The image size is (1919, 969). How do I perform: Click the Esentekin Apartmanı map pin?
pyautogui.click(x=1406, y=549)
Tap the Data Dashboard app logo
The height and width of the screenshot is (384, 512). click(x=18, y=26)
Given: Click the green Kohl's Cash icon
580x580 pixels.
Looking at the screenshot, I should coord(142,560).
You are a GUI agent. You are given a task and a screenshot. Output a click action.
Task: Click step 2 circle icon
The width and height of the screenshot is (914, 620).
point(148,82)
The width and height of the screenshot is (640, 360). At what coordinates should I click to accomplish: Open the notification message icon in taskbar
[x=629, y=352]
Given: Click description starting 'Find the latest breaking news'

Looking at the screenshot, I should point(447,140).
...
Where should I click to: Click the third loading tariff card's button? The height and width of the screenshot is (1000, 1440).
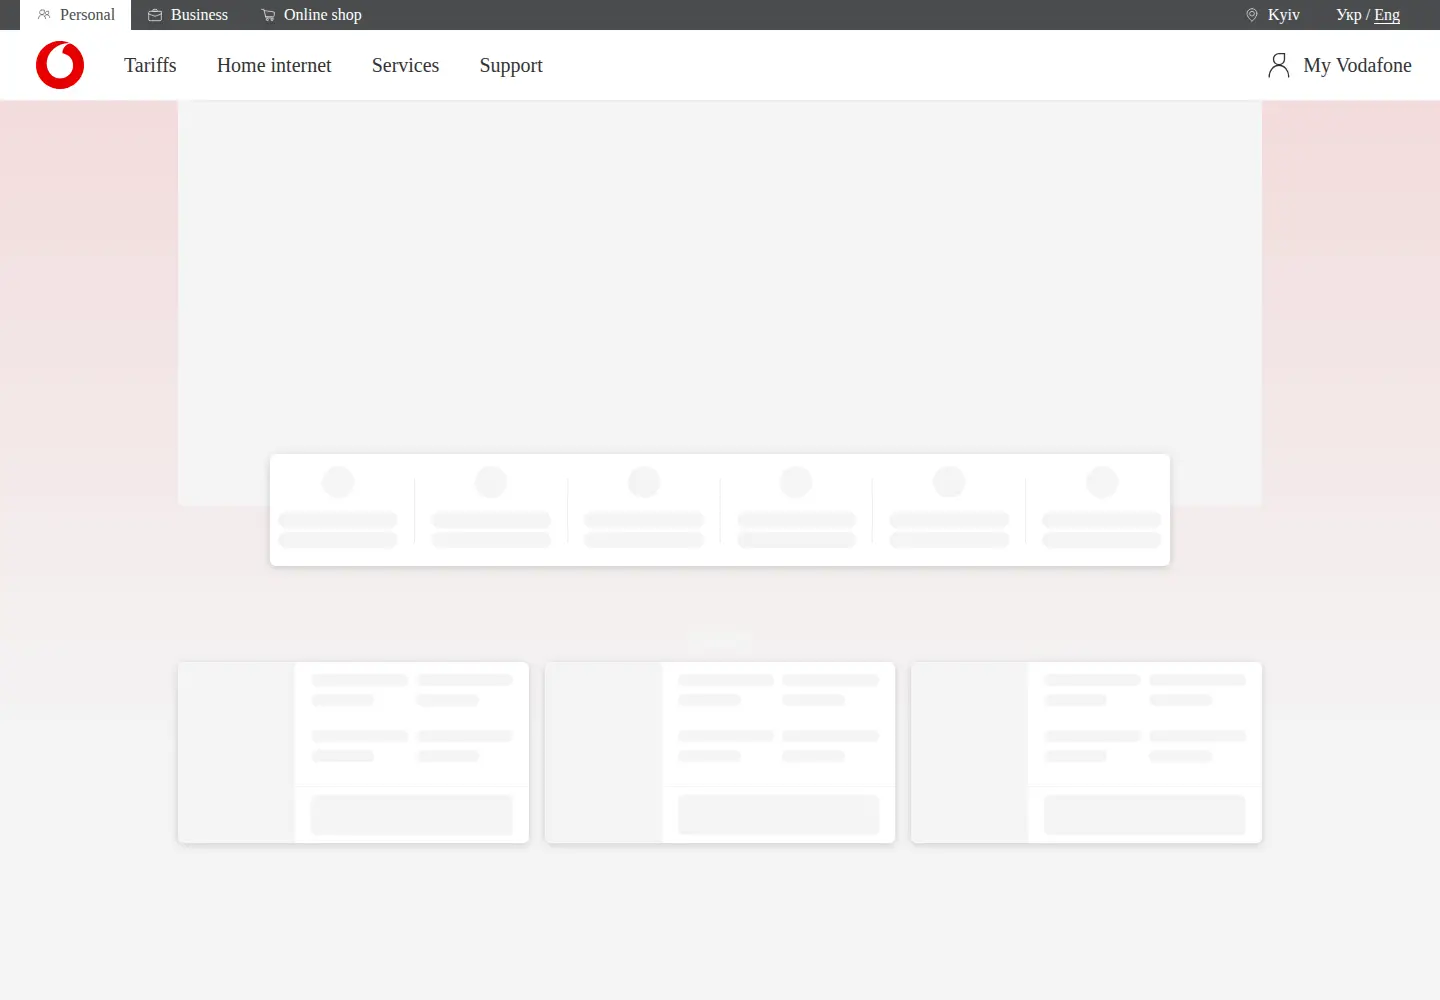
==
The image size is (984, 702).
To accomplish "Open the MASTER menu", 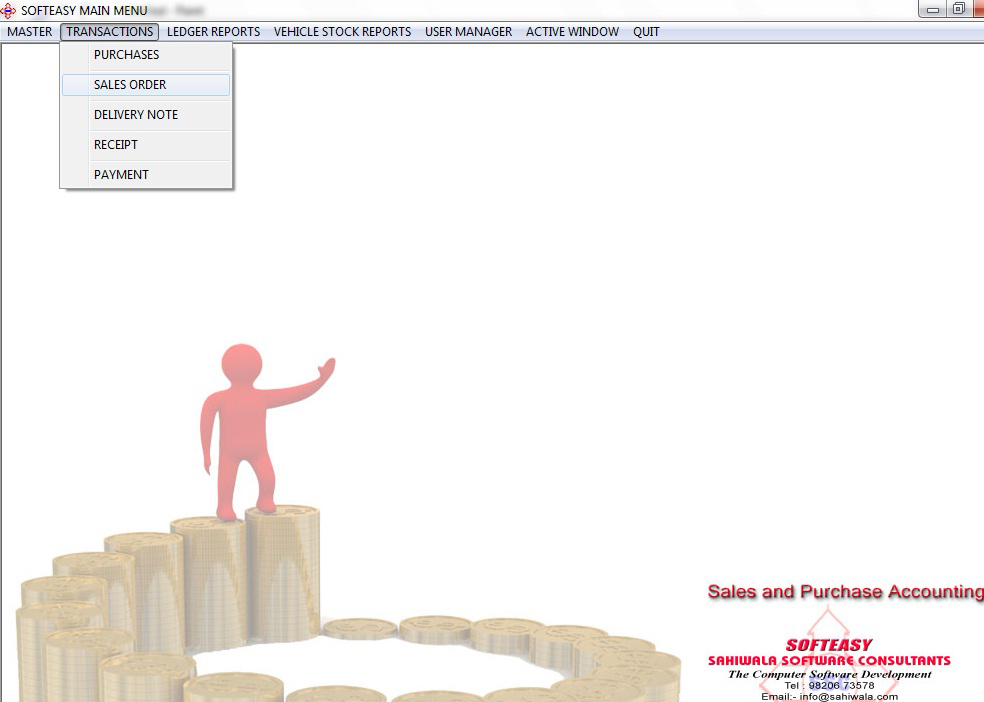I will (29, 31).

• GOAL OF THE EXERCISE: Out of the data above, set down the lines from the one with "The image size is (1919, 969)." to the one with "Given: Click the green Kohl's Cash icon", both included, exactly as written and with no additions.

• RESULT:
The image size is (1919, 969). How do I perform: Click the Esentekin Apartmanı map pin?
pyautogui.click(x=1406, y=549)
Tap the Data Dashboard app logo
The height and width of the screenshot is (384, 512). click(x=18, y=26)
Given: Click the green Kohl's Cash icon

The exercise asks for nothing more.